Without otherworldly goaltending the Vancouver Canucks will not hang around in a tight Pacific Division playoff race. Especially if they can’t figure out what’s ailing them defensively.
Vancouver is four games into a six-game Eastern Conference road swing. Though the club’s recent results have been respectable – with Tuesday night’s 3-2 overtime loss to the New York Rangers, the club has actually managed to pick up points in three of the four games – their defensive play has been outrageously permissive.
“We’re giving up an unfathomable amount of shots, it’s ridiculous,” summed up Canucks defenceman Matt Bartkowski following Tuesday night’s overtime loss.
Facing a Rangers team that hasn’t been all that effective at generating offence or pressure, the Canucks surrendered 46 shots on goal. It was the fourth consecutive game in which Vancouver allowed more than 40 shots against, something that hasn’t happened to the franchise since 1989-90. Seven players on the Canucks’ current roster weren’t even born yet.
This is a club that is reaching a level of defensive ineptitude so significant that it’s becoming historic.
“It’s a concern (to be playing this way),” admitted Canucks head coach Willie Desjardins. “You know that over time you’re not going to get points in games like this.
“We didn’t deserve points,” Desjardins added later in his postgame availability.
It may have been a tough night for the Canucks, but there were some significant silver linings. For a team that still has designs on qualifying for the playoffs, the single point is far from nothing, and of course, Canucks starter Ryan Miller – who only returned from injury late last week – was electric.
Miller stole the show at Madison Square Garden on Tuesday evening, turning in a remarkable 46-save performance. He benefitted from the Rangers hitting five posts, but that shouldn’t take away from a spectacular outing. The Canucks goaltender turned away five-alarm chance after five-alarm chance. He singlehandedly earned a point for his team.

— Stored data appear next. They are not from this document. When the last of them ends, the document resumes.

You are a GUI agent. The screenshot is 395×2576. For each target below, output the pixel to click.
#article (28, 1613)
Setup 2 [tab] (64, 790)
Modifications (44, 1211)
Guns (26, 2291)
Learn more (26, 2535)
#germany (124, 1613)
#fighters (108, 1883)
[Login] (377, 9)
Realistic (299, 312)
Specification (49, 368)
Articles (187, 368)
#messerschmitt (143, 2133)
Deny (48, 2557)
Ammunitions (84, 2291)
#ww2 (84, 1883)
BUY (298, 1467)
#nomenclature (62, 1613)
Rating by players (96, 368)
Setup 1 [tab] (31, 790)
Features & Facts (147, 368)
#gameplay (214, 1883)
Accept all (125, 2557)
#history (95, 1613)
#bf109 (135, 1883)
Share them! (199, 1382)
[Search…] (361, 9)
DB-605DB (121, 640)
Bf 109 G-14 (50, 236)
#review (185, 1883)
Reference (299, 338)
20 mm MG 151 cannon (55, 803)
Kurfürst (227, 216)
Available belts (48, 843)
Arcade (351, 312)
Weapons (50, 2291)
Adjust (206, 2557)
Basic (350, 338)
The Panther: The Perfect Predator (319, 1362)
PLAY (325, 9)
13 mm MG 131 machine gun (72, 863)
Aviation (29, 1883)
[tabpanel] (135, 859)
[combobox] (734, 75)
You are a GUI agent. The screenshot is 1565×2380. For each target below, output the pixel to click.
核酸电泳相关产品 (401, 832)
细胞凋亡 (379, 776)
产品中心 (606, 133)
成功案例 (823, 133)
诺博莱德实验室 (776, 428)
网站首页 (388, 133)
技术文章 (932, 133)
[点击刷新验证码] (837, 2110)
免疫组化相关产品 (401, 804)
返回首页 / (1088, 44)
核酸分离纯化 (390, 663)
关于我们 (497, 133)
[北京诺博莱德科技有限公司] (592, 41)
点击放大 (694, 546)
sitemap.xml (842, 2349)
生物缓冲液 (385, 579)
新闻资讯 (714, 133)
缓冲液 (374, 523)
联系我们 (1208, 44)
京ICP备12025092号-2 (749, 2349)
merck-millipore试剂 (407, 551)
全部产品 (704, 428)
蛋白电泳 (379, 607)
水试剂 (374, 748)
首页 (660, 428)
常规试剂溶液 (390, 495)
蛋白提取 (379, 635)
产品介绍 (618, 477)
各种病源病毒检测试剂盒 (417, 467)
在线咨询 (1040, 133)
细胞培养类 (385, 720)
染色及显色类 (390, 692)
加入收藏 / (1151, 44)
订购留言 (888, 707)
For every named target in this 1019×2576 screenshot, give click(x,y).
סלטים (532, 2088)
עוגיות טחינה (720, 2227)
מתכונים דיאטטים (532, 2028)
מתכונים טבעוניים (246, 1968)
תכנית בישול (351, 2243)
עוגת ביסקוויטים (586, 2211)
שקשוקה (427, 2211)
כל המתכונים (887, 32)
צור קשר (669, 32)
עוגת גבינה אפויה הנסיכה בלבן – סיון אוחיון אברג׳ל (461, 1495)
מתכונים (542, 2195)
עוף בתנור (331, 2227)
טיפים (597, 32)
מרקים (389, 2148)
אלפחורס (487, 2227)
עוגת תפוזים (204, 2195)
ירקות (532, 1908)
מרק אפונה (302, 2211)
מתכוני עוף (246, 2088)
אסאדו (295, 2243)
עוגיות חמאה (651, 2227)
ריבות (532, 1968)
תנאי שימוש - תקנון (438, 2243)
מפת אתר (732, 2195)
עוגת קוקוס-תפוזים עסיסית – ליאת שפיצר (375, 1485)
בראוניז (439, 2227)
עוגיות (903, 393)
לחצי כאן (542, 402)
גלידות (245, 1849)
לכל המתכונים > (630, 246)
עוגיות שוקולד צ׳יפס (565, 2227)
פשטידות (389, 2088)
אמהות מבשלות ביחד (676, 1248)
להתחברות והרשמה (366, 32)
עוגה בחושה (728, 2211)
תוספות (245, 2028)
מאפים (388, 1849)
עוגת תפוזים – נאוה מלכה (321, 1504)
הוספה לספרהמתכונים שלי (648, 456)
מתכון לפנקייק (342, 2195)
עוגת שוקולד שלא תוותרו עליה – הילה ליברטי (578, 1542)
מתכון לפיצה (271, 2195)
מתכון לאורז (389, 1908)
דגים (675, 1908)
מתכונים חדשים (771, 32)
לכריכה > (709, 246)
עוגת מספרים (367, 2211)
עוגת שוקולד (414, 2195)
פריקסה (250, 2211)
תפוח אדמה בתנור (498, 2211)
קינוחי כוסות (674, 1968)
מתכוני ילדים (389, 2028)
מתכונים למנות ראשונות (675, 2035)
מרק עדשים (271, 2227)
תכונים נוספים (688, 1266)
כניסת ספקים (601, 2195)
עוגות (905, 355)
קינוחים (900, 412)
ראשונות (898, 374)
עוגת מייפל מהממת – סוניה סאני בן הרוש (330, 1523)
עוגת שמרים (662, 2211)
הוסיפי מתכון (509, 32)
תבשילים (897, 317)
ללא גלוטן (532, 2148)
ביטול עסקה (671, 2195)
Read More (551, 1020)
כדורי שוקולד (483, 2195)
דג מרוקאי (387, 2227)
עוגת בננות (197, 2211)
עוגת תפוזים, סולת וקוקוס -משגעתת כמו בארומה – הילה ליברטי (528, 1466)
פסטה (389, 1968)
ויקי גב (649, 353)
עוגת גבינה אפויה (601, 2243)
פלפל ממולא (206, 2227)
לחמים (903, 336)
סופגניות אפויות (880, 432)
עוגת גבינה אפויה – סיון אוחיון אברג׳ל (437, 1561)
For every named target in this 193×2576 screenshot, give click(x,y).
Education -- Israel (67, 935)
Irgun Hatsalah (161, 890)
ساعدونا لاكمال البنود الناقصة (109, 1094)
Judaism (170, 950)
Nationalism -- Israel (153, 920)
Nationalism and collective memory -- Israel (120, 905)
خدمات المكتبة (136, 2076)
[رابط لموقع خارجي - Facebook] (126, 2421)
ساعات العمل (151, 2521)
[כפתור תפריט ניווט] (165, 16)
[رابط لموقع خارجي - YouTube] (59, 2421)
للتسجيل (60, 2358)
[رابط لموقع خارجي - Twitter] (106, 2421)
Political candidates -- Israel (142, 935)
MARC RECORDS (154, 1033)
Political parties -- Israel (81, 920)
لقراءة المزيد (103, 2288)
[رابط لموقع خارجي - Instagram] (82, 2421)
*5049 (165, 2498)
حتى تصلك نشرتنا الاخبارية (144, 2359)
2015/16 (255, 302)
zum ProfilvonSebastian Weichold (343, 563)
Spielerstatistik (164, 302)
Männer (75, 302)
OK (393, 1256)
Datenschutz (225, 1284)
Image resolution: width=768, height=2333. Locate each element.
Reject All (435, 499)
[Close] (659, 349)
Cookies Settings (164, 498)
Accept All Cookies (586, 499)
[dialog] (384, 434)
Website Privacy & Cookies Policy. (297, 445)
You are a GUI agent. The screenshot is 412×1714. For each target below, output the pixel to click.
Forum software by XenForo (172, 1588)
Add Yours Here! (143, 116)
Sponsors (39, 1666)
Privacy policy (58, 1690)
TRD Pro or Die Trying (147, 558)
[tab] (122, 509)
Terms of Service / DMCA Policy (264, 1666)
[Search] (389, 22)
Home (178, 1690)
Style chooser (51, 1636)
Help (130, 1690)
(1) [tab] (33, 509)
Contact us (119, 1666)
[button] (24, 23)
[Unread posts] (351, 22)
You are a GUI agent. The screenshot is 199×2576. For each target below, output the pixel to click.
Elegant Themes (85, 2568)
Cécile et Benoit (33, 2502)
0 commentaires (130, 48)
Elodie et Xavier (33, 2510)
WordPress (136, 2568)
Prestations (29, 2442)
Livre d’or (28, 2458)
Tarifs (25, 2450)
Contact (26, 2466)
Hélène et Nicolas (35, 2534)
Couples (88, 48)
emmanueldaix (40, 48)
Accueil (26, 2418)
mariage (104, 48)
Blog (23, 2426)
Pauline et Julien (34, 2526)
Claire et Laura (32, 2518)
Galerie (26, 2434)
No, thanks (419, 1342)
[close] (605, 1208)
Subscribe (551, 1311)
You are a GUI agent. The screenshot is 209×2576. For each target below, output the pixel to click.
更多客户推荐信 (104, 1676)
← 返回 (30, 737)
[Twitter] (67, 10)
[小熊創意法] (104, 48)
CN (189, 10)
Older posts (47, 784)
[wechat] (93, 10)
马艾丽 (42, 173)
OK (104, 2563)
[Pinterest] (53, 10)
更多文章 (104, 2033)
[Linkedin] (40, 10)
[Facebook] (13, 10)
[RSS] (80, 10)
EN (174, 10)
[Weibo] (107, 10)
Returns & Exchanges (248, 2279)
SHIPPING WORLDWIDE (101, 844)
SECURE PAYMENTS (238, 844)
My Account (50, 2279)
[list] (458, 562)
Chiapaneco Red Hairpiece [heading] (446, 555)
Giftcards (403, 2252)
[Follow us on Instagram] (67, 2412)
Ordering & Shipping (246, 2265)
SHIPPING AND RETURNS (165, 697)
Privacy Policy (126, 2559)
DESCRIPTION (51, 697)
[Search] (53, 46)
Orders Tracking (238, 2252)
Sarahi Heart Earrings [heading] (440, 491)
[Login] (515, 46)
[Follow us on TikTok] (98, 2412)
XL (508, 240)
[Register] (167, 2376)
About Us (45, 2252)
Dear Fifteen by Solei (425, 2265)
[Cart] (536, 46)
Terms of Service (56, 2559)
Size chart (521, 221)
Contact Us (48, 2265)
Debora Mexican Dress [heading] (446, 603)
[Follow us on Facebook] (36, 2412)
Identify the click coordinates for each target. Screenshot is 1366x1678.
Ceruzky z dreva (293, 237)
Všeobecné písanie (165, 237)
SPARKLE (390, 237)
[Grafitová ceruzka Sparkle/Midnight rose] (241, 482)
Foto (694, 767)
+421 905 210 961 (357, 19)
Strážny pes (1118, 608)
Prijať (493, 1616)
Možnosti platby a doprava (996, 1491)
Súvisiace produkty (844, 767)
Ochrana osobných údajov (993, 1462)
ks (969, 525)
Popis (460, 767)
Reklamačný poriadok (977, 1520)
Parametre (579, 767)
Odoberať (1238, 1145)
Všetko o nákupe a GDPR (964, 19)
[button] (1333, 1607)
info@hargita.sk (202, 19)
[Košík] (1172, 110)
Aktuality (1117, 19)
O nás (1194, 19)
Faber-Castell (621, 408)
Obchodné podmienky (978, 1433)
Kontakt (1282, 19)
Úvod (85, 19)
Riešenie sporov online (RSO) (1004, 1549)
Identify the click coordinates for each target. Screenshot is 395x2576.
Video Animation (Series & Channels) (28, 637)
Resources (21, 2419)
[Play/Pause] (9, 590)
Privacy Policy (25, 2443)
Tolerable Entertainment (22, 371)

“We got one (point) today but that’s all (Miller),” said Canucks forward Jannik Hansen. “We’ll take that point and move on.”
Since returning from an undisclosed injury, Miller has faced 136 shots. He’s stopped 129 of them. At no point on Tuesday night, even as the Rangers buried the Canucks in quality scoring chances, did Miller appear to be anything but cool and collected.
The veteran Canucks starter is the only reason the team will leave the New York area having banked three of a possible four points. He’s the only reason the club’s regulation loss in Washington last week wasn’t a blowout.
“That Washington game it was only 4-1, but it could’ve been 8-1,” recalled Bartkowski.
Perhaps Miller’s best moment on Thursday came during some intense Rangers pressure in the third period. Some excellent passing brought the puck from down low on the left side of the defensive zone to the right point. Reacting to the puck movement, Miller pushed out of a reverse-VH position on the right side of his net and attempted to stop a Kevin Klein point shot with his entire body in white ice.
Miller made the save, but couldn’t quite control the rebound, and Rangers forward Viktor Stalberg appeared to have a gimme game-tying goal. Instead, Miller moved laterally and reached back to make a stunning desperation save:
“It came off a little hot,” Miller said of the rebound. “I just had to fight it off.
“Fortunately I put my hand down in time where I could get some strength on the puck, where I didn’t just get my hand down but got it down where I could fight for that ice.”
As good as Miller has been, and as much as he insists he ‘flows with the game’ a bit better when he’s seeing a lot of shots, if the Canucks can’t tighten up defensively, they risk more than simply hanging their starter out to dry. They may risk not having him around to lean on at all.
“You think about your conditioning,” Miller said of returning from injury in games like these, games in which he’s facing a lot of shots. “The injury I had was kind of a fatigue-type injury, it was something that comes up if you have fatigue, so, it’s just important to stay hydrated and conserve where you can both physically and mentally.”
There’s little doubt that the Canucks overused Miller in the opening month-and-a-half of the season. They have to be more judicious down the stretch, especially if Miller is going to be staring down the barrel of 40 shots every outing.
“We’ll evaluate it after,” Desjardins said when asked about whether or not Miller or backup Jacob Markstrom would start next game. “The nice thing is that we have two goalies that can play. The one guy has taken a lot of shots the last couple of nights, so we want to make sure we play him when he’s fresh, so it might be time to give him a breather.”
There’s no “might” about it. For about a month, the Canucks have been almost entirely dependent on their goaltenders. And if the club can’t defend in front of them, it’s even more important to make sure they’re rested.